◆ WHAT TO DO:
Which lines in the entries below contain the string "agent"? Show each of them in full.

◆ DATA SUPPLIED:
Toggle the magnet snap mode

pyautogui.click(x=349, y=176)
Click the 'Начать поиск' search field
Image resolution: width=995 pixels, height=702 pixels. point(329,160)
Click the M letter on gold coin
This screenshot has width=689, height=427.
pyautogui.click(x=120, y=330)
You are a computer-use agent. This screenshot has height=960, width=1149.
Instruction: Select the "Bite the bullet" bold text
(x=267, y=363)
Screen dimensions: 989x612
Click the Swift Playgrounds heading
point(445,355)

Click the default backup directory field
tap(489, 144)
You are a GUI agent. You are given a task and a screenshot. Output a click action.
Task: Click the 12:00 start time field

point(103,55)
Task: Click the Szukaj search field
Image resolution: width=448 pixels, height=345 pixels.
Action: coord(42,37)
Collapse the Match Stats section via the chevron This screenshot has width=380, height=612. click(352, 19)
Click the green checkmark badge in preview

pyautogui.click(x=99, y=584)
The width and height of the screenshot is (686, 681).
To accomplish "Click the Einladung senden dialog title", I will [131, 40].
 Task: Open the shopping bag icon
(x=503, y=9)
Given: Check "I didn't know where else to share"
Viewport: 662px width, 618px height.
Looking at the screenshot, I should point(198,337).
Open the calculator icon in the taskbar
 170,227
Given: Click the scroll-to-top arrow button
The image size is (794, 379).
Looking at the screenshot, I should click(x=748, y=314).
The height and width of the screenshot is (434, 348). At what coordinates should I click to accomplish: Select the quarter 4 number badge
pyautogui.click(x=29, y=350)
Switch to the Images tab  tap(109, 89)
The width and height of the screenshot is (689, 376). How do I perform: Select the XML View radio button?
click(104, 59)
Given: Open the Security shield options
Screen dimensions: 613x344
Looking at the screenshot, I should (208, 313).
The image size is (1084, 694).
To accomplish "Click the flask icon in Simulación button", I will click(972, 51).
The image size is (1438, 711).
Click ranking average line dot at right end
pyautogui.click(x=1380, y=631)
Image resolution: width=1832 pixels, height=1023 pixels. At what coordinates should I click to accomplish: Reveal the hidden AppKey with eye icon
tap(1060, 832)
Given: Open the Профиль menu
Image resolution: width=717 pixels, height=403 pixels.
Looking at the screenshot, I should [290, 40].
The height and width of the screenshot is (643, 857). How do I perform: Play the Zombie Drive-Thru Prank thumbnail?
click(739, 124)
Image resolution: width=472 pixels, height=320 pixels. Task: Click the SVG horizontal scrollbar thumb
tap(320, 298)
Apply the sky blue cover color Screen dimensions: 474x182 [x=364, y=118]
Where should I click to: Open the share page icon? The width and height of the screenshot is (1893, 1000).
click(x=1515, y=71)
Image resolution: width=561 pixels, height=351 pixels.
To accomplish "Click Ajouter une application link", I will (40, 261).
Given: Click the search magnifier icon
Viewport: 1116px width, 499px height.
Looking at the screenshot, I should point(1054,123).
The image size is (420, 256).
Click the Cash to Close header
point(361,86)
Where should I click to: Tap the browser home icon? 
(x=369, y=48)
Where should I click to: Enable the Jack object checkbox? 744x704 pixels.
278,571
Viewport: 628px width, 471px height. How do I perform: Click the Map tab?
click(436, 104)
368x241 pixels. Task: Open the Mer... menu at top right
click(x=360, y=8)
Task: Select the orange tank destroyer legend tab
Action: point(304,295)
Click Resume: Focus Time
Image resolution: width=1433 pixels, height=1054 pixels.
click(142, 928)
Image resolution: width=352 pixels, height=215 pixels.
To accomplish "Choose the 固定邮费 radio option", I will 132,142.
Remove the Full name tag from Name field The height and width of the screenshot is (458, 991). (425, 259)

◆ ANSWER BELOW:
You are a computer-use agent. This screenshot has height=960, width=1149.
You are a GUI agent. You are given a task and a screenshot. Output a click action.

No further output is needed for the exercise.